┌─ TEXTE EXTRAIT

Ce modèle est fondé sur un taux de mortalité de 0,70 % qui a été estimé pour la France en juillet 2020, et qui pourrait néanmoins surestimer la mortalité de la COVID-19 comparée aux estimations récentes de l’OMS.
Le modèle prend aussi en compte la saturation des hôpitaux ».
En retenant l’estimation haute de ce « modèle » et alors que l’espérance de vie des personnes « sauvées » est en moyenne de cinq ans, le Think Tank relève que l’on peut considérer que 500 000 années de vie ont été épargnées.
…et 1,2 millions d’années de vie perdues
Comment dès lors évaluer les coûts humains et les années de vie perdues du fait des confinements ?
L’exercice est également très difficile.
Les différences sociologiques et démographiques ont également une influence, ainsi que les mesures de sauvegarde économiques mises en place qui ont été en France parmi les plus généreuses au monde.
La limite tient également à l’incertitude sur les conséquences à moyen ou long terme du recul économique provoqué par les confinements et ce d’autant plus que comme le remarque Générations Libres que ce sont quasiment exclusivement les jeunes qui ont pâti économiquement de la crise.
Il n’est ainsi pas impossible que des dommages bien réels puissent être finalement totalement corrigés, permettant ainsi d’éviter la diminution d’espérance de vie liée à la perte des revenus.
Cependant, en se basant sur les données démographiques et statistiques de l’INSEE (qui permettent de déterminer les corrélations entre espérance de vie et niveau de vie), en rappelant que les observations signalent la persistance de la pauvreté (qui s’est accrue depuis la crise économique de 2008), le modèle développé par le Think Tank évalue à 380 000 le nombre d’années de vie perdues des nouveaux pauvres et à 830 000 celles des déclassés, soit au total 1 210 000.
Dès lors, avec ce critère, le rapport coûts/bénéfices apparaît en défaveur des confinements.
Le groupe de réflexion indique que cette évaluation ne tient pas contre de l’ensemble des conséquences sur la santé physique (retards de diagnostic, accroissement de la sédentarité…) et psychologique des confinements en termes d’années de vie perdues.
La réflexion ne peut également pas mesurer les effets liés aux perturbations scolaires et étudiantes.
Un « éclairage indispensable »
Le Think Tank se garde cependant bien de conclure qu’il aurait fallu ne pas confiner et n’ignore pas que de telles analyses ne peuvent être conduites qu’a posteriori, notamment parce qu’au printemps 2020 il était impossible d’être assuré de la réelle létalité de la Covid.

└─
┌─ MATÉRIEL FOURNI

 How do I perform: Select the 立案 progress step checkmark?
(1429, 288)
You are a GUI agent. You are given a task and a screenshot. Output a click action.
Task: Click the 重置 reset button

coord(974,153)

└─

* CONSIGNE: Recopiez le passage du texte sur les confinements situé entre « Ce modèle est » et « récentes de l’OMS. » inclus, en substituant « toutefois » à « néanmoins ».

* CORRIGÉ:
Ce modèle est fondé sur un taux de mortalité de 0,70 % qui a été estimé pour la France en juillet 2020, et qui pourrait toutefois surestimer la mortalité de la COVID-19 comparée aux estimations récentes de l’OMS.